Novel Disease-Modifying Agent for Diabetic Nephropathy

A novel compound in development, emapticap pegol (emapticap; NOX-E36, Noxxon Pharma), a drug with anti-inflammatory properties, may be the first disease-modifying drug for the nephropathy in type 2 diabetes mellitus (T2DM). In a presentation at the European Renal Association—European Dialysis and Transplant Association conference in Amsterdam in June, researchers presented evidence that emapticap had positive effects on the kidney that persisted for several weeks after the drug was stopped.

Emapticap specifically binds and inhibits the pro-inflammatory chemokine CCL2 (also called monocyte chemotactic protein 1, MCP-1). Phase 1 studies showed it to be safe and well tolerated, and there were hints of renoprotective effects. These signals have now been followed up in a study involving 75 T2DM patients with albuminuria.

At the conference, Hermann Haller, MD, director of the department of nephrology and hypertension at the Hannover Medical School in Hannover, Germany, presented results of that randomized, double-blind, placebo-controlled, phase 2a study conducted at sites in five European countries.

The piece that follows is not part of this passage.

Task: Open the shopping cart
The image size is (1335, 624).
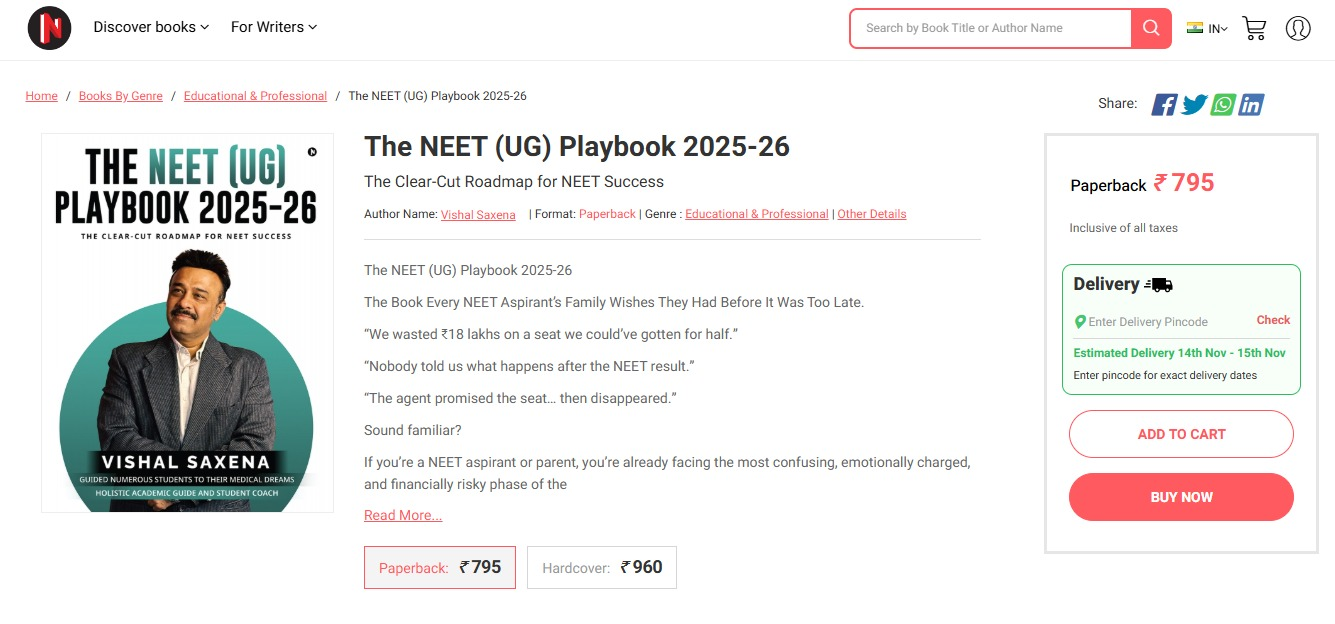Action: [1254, 28]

Patients in the trial were on stable anti-diabetic therapy and on drugs to block the renin-angiotensin system (e.g., ACE inhibitors or angiotensin receptor blockers). They had an albumin-to-creatinine ratio (ACR) >100 mg/g, an estimated glomerular filtration rate (eGFR) >25 mL/min/1.73 m2, and a glycated hemoglobin (HbA1c) between 6.0 percent and 10.5 percent. Patients received emapticap or placebo subcutaneously twice a week for 12 weeks and were followed for an additional 12 weeks without drug or placebo.

Haller reported that the drug reached pharmacologically active levels at the dose given and had the expected effect of reducing the number of monocytes bearing receptors for CCL2. Preclinical work had shown that this effect prevented the migration of inflammatory cells into the kidney, thereby preserving its structure and function, according to a news release from the company developing the drug.

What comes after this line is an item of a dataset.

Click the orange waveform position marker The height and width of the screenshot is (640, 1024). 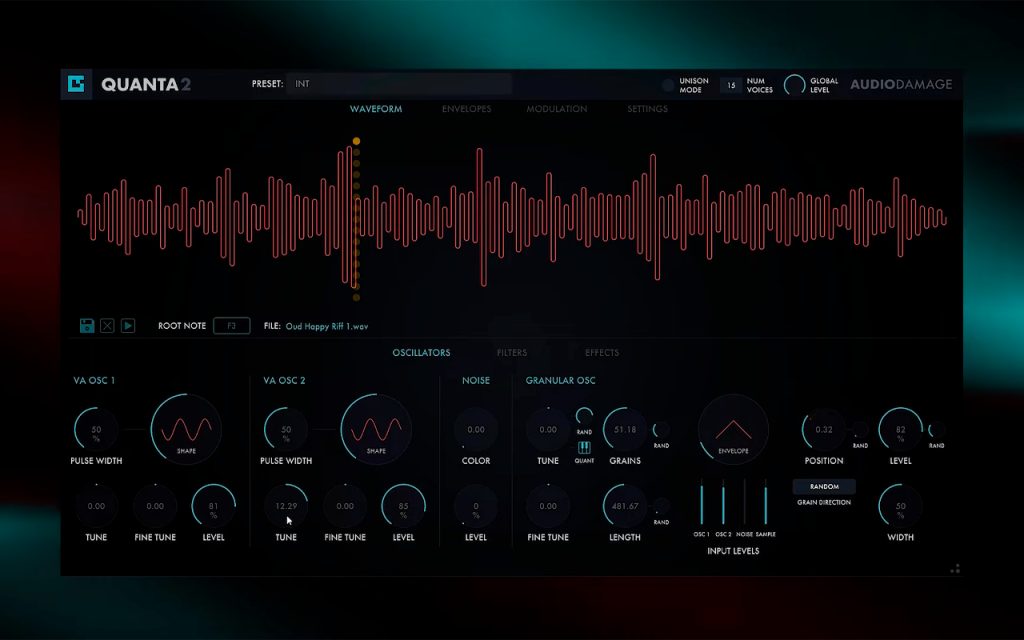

Compared to placebo, emapticap reduced the mean ACR by 32 percent (p = 0.014) in the group of 49 patients deemed to be most relevant for future studies for this indication (i.e., censoring patients with kidney disease not from diabetes). Thirty-one percent of patients receiving the active drug had a 50 percent or greater reduction in ACR, compared to only 6 percent of patients receiving placebo. No differences were seen in blood pressure or eGFR between the emapticap and placebo groups, so the effect on ACR occurred independently of changes in blood pressure or eGFR and were thus presumably working through a different mechanism.

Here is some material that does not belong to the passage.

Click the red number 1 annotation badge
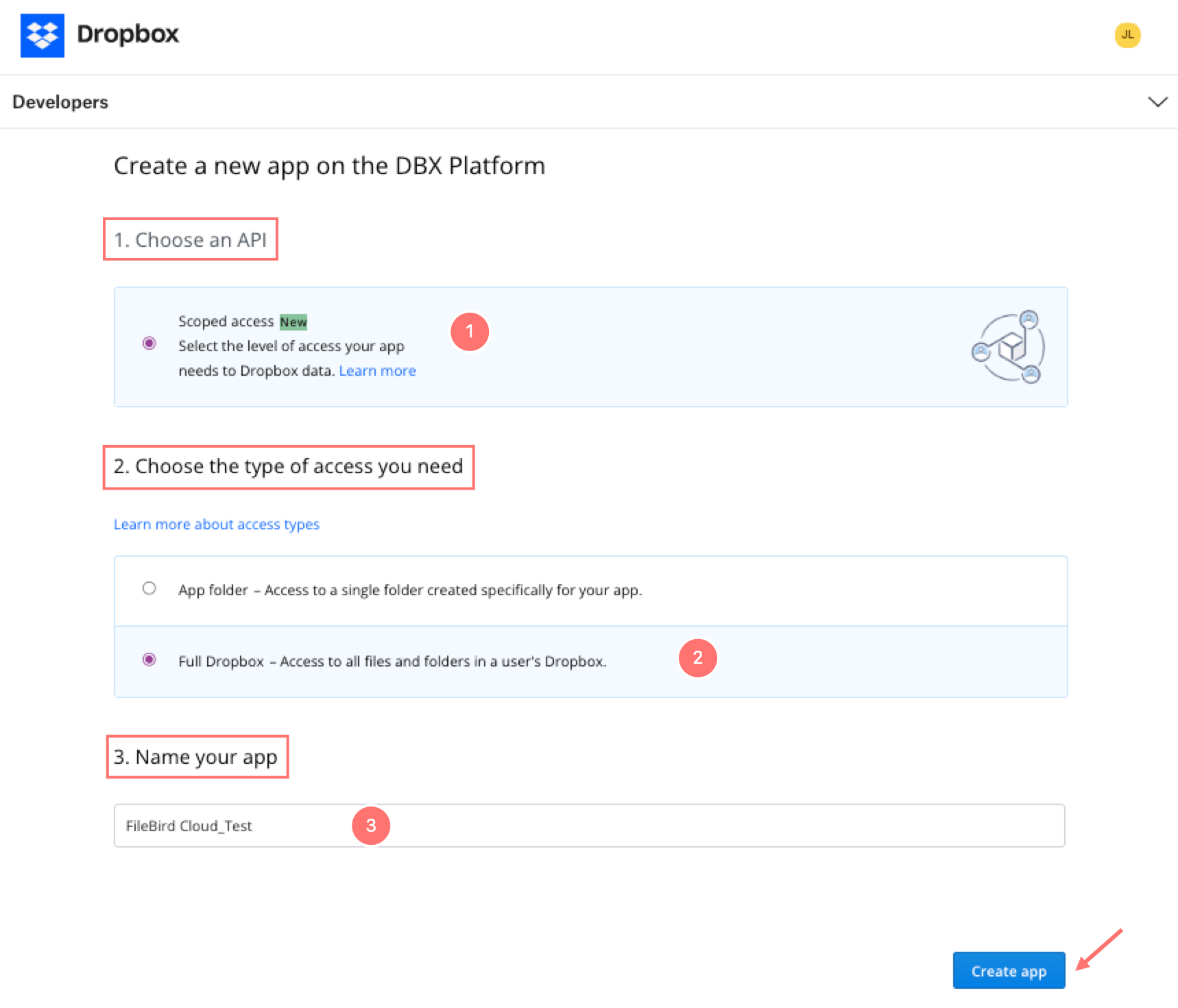 (x=469, y=332)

The patients on emapticap continued to receive benefit even after the drug was stopped and throughout the second 12-week (off-drug) period. The maximum decrease in ACR was seen 8 weeks after the last dose and was a mean 39 percent lower than for the placebo group (p = 0.01). At the end of the initial 12-week period, HbA1c trended downward with emapticap compared to placebo (an absolute change from baseline of -0.32 percent vs. +0.06 percent, respectively; p = 0.096). This difference became statistically significant 4 weeks after the last dose (p = 0.036).

The researchers concluded that the drug is safe, well tolerated, and effective in reducing ACR and HbA1c with prolonged administration in patients with T2DM and albuminuria. They noted that the renoprotective effect independent of blood pressure reduction distinguishes this compound from other drugs and is a novel approach.

Haller noted that the residual beneficial effect after the drug is stopped may indicate that emapticap ameliorates the underlying pathophysiology of the disease and “may hence be the first disease-modifying drug for this indication.” The research group suggests further clinical studies to assess the potential of the drug to stave off end stage renal disease and cardiovascular events.

Aside from the renal effects, the reduction in HbA1c suggests that emapticap also can benefit glycemic control.

In light of positive early results but then failure of some drugs in larger trials, confirmation of these phase 2 results is clearly warranted. Bardoxolone, a compound that reduced inflammation and oxidative stress, looked good in increasing eGFR among T2DM patients in phase 2b but failed in phase 3 because of higher cardiovascular mortality in the group receiving the drug.